From first impression it felt okay and nice to see what it was like and if I would get any swipes. So I’ve never been confident in myself and I won’t be for a really long time. But I wanted to see if I could get any matches. And I did.
I’ve met some nice guys and met some douchy guys but mostly it’s been okay. My first experiences on all apps were horrible though, I let my guard down too early and I ended up regretting what had happened and blamed myself for it. No I didn’t meet any of these guys on these apps and although some planned to.
But I made it clear that I was not going to sleep with these guys and they said that was fine and the ones that didn’t. Well they f**cked off and didn’t waste my time. But some people I chatted with on these apps made me blame myself. I shouldn’t have gotten so excited and hopeful. I hate myself for doing that.
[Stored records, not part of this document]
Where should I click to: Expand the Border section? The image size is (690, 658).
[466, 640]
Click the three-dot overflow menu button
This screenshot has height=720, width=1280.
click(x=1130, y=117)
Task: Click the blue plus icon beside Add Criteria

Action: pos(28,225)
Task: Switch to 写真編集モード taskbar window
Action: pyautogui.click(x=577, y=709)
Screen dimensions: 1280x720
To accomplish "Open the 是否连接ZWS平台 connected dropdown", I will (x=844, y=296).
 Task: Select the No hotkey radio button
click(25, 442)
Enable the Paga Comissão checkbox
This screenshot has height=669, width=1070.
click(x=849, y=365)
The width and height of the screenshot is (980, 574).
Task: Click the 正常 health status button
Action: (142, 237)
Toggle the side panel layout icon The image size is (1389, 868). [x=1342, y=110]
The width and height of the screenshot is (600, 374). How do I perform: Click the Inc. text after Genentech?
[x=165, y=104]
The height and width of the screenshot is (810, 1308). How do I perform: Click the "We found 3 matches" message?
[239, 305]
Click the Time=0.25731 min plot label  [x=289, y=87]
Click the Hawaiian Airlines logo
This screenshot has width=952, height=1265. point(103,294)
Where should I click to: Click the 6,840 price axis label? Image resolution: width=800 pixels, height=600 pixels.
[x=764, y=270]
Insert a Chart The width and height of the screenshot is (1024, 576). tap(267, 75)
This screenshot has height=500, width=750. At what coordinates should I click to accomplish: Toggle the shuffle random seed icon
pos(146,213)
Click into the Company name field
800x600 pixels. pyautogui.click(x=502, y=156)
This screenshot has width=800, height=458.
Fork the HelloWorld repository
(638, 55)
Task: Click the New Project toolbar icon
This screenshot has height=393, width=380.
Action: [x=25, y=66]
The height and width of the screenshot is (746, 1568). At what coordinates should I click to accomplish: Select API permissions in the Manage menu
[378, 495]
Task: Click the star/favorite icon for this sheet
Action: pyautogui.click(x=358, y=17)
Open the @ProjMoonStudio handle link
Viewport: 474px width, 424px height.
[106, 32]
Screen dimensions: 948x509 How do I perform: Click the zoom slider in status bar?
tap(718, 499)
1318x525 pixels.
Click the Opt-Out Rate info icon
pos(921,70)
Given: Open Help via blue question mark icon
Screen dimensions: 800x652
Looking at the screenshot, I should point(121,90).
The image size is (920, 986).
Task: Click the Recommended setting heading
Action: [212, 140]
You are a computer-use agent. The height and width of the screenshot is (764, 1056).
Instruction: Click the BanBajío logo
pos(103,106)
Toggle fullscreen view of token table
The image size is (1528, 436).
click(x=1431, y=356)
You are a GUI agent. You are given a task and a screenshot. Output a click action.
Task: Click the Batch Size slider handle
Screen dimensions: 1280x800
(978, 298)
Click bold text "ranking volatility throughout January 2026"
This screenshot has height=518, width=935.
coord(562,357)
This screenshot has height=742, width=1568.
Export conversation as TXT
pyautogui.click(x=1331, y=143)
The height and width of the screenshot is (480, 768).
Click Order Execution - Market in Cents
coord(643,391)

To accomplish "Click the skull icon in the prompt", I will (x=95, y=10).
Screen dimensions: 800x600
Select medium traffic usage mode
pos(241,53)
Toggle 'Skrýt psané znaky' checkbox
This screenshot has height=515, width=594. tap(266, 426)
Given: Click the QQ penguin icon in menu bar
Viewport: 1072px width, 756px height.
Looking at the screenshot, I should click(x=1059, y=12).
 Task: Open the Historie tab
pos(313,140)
And then I tried the dreaded app. Tinder.
And we’ve heard stories about these apps. Some people find ‘love’ and some people find hookups and convenience to get away from their normal lives. But I caved and tried it. Because the app seemed like the perfect way for me to try out a dating app where random guys would talk to me or an app where I had to message them first and sometimes I would get no reply.
This one person- HE WHO DOES NOT DESERVE TO BE NAMED. He was nice and I don’t usually swipe for guys who don’t have bios because they are there just for hookups. So we talked for a few hours and he says we should get a drink.
So through all this planning for a date. We choose a date. And I was worried he’d feel catfished if he met me in real life. And all these horrible scenarios come into my head of how he can leave to the bathroom and never come back. Blah blah blah. So I uploaded more pics of myself because I felt they looked more like me (even though everybody I talked to said I look the same in every photo) but I was worried.
It’s currently Wednesday and we’re meant to meet up tomorrow. He hasn’t messaged and the last message consisted something along the lines saying he would message me this week. And he hasn’t. Which has made me so frustrated because I was looking forward to it. Even though I imagined all the worst scenarios. I would rather he just unmatch me now instead of me wondering if he is going to message me. And all my insecurties bubble up to surface making me question that he’s probably seen more prettier or skinnier girls on this app thing that has made him question his decision to go on a date with me or not. And I hate myself for thinking that. But I would rather not sit here for the next couple of hours wondering if he will message me or not.
So please if the Universe can read this. Either let him unmatch me or message me saying he’s not interested anymore. I don’t like this. I hate it. I don’t want to sit wondering. That’s why I’ve already made plans for tomorrow because I’m over it.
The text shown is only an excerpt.